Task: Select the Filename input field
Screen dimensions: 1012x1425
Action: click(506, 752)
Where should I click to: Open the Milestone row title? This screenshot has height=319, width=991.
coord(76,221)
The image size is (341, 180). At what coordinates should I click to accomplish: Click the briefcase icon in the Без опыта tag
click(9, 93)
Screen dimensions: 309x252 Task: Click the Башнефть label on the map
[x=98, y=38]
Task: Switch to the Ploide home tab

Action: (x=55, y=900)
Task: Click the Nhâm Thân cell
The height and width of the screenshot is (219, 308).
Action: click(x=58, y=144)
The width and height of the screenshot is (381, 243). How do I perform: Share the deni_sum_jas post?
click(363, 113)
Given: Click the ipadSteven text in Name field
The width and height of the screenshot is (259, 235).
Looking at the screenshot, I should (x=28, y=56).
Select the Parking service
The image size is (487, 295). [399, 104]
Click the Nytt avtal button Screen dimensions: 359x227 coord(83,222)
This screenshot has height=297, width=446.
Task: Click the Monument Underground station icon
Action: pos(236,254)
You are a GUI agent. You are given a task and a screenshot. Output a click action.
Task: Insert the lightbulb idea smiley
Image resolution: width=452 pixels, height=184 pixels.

▬▬▬▬▬▬▬▬▬▬

Each entry must be printed again exactly as given.

Task: Select the Filename input field
Screen dimensions: 1012x1425
Action: click(506, 752)
Where should I click to: Open the Milestone row title? This screenshot has height=319, width=991.
coord(76,221)
The image size is (341, 180). At what coordinates should I click to accomplish: Click the briefcase icon in the Без опыта tag
click(9, 93)
Screen dimensions: 309x252 Task: Click the Башнефть label on the map
[x=98, y=38]
Task: Switch to the Ploide home tab

Action: (x=55, y=900)
Task: Click the Nhâm Thân cell
The height and width of the screenshot is (219, 308).
Action: click(x=58, y=144)
The width and height of the screenshot is (381, 243). How do I perform: Share the deni_sum_jas post?
click(363, 113)
Given: Click the ipadSteven text in Name field
The width and height of the screenshot is (259, 235).
Looking at the screenshot, I should (x=28, y=56).
Select the Parking service
The image size is (487, 295). [399, 104]
Click the Nytt avtal button Screen dimensions: 359x227 coord(83,222)
This screenshot has height=297, width=446.
Task: Click the Monument Underground station icon
Action: pos(236,254)
You are a GUI agent. You are given a task and a screenshot. Output a click action.
Task: Insert the lightbulb idea smiley
Image resolution: width=452 pixels, height=184 pixels.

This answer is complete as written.